Die Hütte liegt direkt an der bedeutendsten Wegkreuzung des Niederen-Tatra-Hauptkamms und ist damit idealer Ausgangspunkt für Besteigungen der höchsten Gipfel des Gebirges — Ďumbier, Chopok und Dereše. Im Sommer laden weite Almlandschaften und klare Fernsicht zum Wandern ein; im Winter schätzen Skitourengeher die ausgezeichneten Bedingungen rund um die Hütte.
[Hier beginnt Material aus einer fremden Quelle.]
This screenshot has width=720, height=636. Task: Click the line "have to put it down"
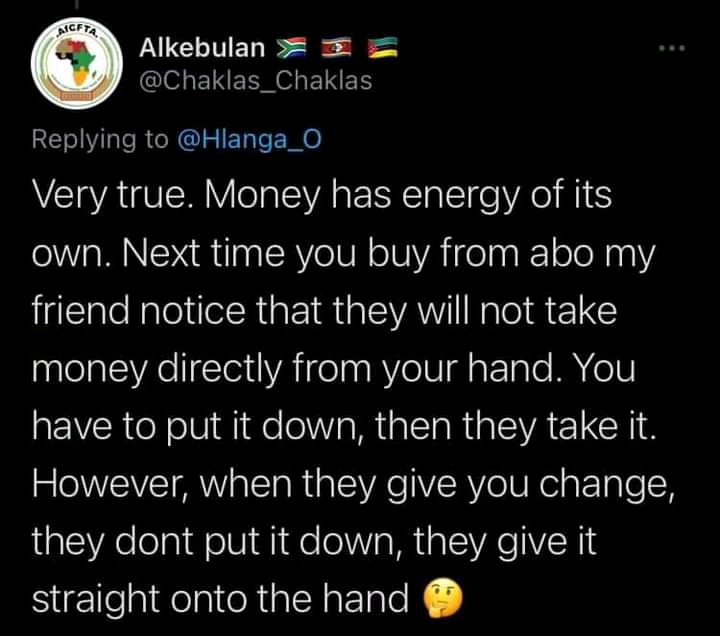[344, 427]
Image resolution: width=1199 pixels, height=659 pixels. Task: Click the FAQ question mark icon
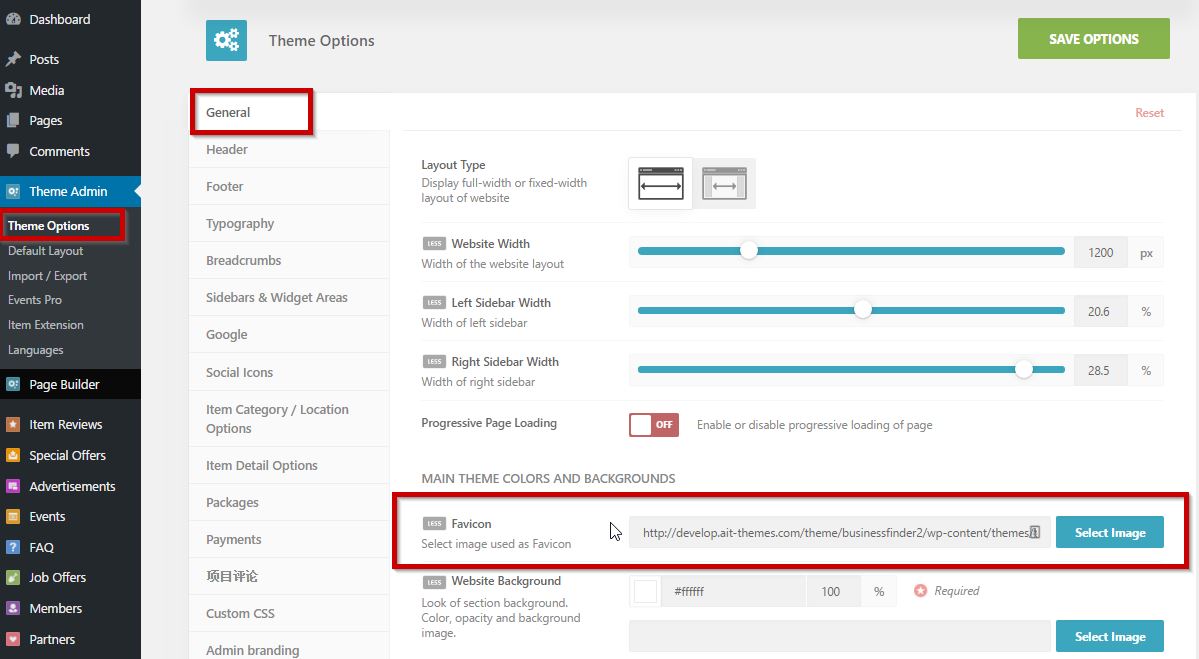pos(13,547)
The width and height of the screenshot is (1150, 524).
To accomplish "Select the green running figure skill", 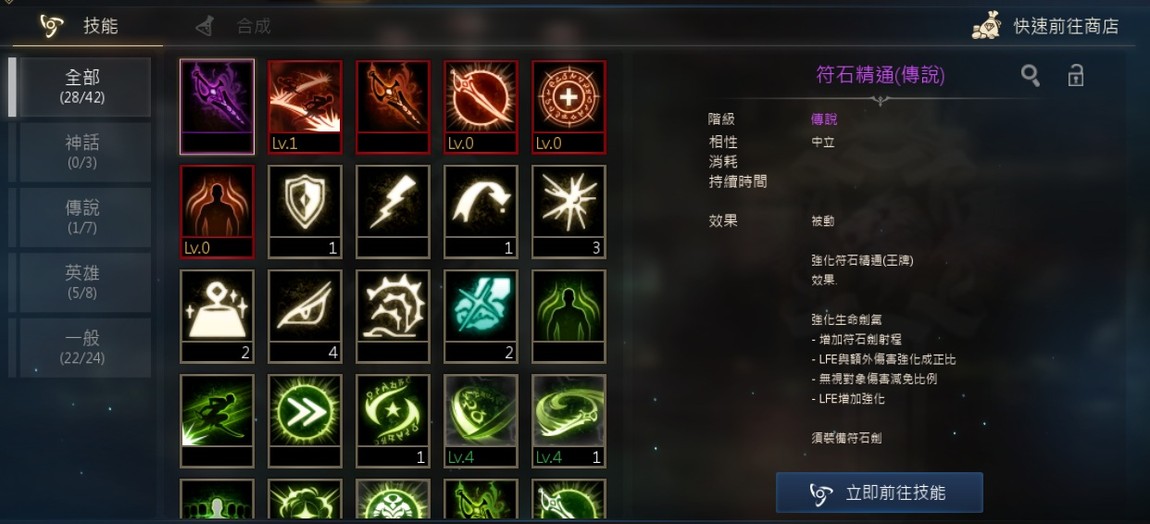I will 217,421.
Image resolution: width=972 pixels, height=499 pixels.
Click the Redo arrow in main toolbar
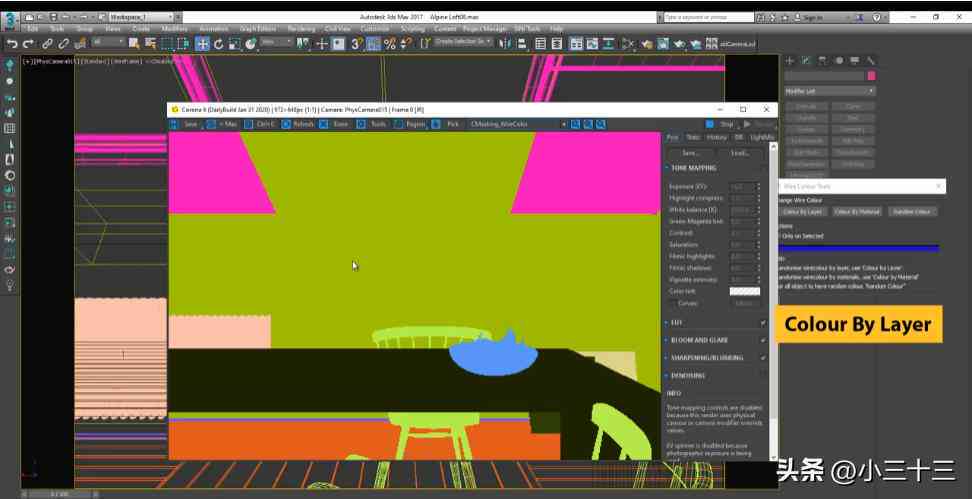pyautogui.click(x=28, y=44)
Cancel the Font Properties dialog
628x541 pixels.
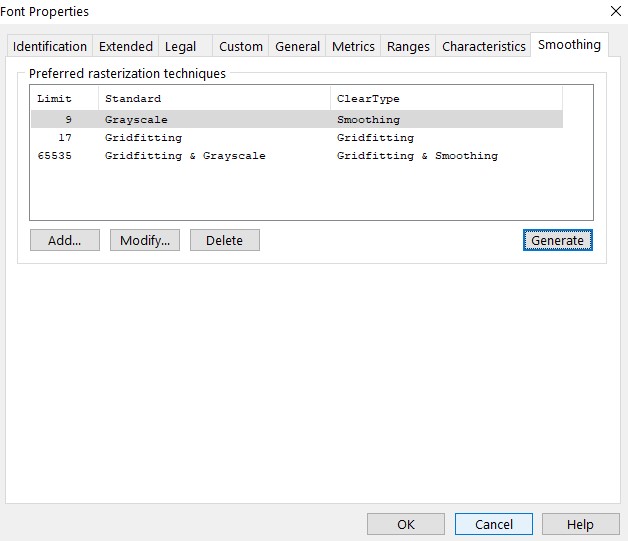pyautogui.click(x=493, y=524)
Die Versorgung der Hütte erfolgt ausschließlich durch Bergträger — jährlich rund 40 Tonnen Material werden durch das Trangošská-Tal herangeschleppt, was dem Ort eine besondere Authentizität verleiht.
Anreise zur HütteDie Hütte wurde 1928 feierlich eröffnet und überstand den Zweiten Weltkrieg trotz Partisanenaktivitäten und einem deutschen Artillerietreffer im Jahr 1944. Ihr Name und Geist wurden 1990 wiederhergestellt — als Würdigung von General M. R. Štefánik, einem Mitbegründer der Tschechoslowakei.